*TESTO DA ANALIZZARE*
------------------------------------------------------------------------

Malversazione: i recenti sviluppi
La Corte di Cassazione si è di recente espressa sul reato di malversazione, introducendo delle importanti novità. Nello specifico, con la sentenza 28416/2022, la sesta sezione della Cassazione penale ha stabilito che il reato si configura anche per i finanziamenti concessi da privati nell’ambito degli aiuti previsti dalla legislazione emergenziale per il covid-19. La nuova interpretazione dell’articolo 316 bis del codice penale prevede che vi sia reato di malversazione anche quando, successivamente all’erogazione da parte di un istituto di credito di un finanziamento assistito dalla garanzia rilasciata dal fondo per le Pmi – previsto dall’emergenziale decreto Liquidità -, gli importi erogati non vengano destinati alle finalità cui il finanziamento è destinato per legge.
La Suprema Corte si è espressa in questo modo per rispondere al ricorso presentatogli da un indagato che ha utilizzato i fondi erogati per spese personali, non conformi alle esigenze di liquidità della propria azienda. Le somme non erano state erogate direttamente dallo Stato, ma da un istituto di credito, motivo per il quale il tribunale aveva individuato due rapporti distinti:
- quello principale di mutuo, che è privatistico;
- quello accessorio di garanzia dello Stato.
Secondo tale visione il coinvolgimento dello Stato era meramente eventuale.

------------------------------------------------------------------------

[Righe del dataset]
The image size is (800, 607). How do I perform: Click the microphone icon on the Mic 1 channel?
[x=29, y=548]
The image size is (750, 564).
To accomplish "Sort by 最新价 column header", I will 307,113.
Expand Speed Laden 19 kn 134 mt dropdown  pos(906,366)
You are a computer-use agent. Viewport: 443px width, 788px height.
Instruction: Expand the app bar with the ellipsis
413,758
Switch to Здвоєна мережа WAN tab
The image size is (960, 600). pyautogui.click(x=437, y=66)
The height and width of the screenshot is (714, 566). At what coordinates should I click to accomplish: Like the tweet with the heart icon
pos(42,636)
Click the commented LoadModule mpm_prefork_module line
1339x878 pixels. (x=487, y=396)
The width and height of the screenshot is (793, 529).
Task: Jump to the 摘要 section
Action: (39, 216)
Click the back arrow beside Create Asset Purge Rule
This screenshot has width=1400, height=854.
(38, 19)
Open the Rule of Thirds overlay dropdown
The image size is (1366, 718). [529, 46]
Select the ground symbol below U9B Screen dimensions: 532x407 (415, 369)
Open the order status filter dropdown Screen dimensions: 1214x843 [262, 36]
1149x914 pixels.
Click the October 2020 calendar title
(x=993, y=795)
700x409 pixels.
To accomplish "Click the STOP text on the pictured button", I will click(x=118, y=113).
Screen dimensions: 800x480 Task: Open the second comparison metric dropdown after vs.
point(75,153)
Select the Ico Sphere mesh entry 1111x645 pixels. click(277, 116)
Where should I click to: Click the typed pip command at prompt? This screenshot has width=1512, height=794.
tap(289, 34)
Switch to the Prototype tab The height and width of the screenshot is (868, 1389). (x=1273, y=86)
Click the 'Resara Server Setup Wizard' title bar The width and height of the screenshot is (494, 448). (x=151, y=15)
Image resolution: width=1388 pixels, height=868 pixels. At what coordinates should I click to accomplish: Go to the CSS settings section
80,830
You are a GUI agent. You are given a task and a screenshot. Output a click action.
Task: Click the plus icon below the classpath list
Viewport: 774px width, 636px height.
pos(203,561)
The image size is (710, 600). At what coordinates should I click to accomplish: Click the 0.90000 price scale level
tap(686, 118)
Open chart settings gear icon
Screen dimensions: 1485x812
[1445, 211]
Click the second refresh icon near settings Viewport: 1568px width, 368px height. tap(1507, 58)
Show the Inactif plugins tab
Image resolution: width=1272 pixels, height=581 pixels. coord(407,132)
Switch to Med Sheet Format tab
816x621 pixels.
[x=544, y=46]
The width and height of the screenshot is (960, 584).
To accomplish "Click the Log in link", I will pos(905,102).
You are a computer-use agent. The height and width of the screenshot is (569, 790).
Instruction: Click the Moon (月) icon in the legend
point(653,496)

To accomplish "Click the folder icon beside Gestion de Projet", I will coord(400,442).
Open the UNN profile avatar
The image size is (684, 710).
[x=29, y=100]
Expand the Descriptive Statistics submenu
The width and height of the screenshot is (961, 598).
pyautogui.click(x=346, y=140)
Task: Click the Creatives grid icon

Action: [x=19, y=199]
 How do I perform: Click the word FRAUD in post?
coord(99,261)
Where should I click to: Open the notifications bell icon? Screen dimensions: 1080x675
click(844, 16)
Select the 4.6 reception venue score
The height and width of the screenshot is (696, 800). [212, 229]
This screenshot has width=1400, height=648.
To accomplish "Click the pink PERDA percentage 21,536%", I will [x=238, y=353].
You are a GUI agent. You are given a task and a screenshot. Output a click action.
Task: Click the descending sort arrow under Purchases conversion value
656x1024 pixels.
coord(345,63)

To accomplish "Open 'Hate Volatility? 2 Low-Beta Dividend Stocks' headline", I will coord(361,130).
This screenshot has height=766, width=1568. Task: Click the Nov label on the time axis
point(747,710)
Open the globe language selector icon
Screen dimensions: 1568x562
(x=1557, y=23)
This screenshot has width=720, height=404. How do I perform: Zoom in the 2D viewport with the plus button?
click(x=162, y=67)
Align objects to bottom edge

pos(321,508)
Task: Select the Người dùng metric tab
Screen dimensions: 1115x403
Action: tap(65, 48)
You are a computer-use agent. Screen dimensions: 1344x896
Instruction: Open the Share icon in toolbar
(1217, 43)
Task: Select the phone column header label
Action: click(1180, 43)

------------------------------------------------------------------------

*COMPITO ASSEGNATO 1*
Nel testo sulla malversazione, individua tutte le fonti citate con un numero o un nome proprio: sentenze, articoli di codice e decreti.
*COMPITO ASSEGNATO 2*
Per favore, riscrivi in forma di elenco puntato, e in modo più conciso, il paragrafo del testo sulla malversazione che comincia con "La Corte di Cassazione si è di recente espressa", mantenendone i fatti principali.
*COMPITO ASSEGNATO 3*
Traduci in inglese questa frase del testo sulla malversazione: "Secondo tale visione il coinvolgimento dello Stato era meramente eventuale."
Attieniti soltanto al testo sulla malversazione.

*RISULTATO 1*
- sentenza 28416/2022
- articolo 316 bis del codice penale
- decreto Liquidità

*RISULTATO 2*
- La Corte di Cassazione ha introdotto importanti novità sul reato di malversazione.
- Con la sentenza 28416/2022, la sesta sezione penale ha stabilito che il reato si configura anche per i finanziamenti concessi da privati nell'ambito degli aiuti della legislazione emergenziale per il covid-19.
- Secondo la nuova interpretazione dell'articolo 316 bis del codice penale, c'è malversazione anche in un caso preciso. Un istituto di credito eroga un finanziamento garantito dal fondo per le Pmi, previsto dal decreto Liquidità. Gli importi erogati non vengono poi destinati alle finalità fissate dalla legge.

*RISULTATO 3*
According to this view, the State's involvement was merely contingent.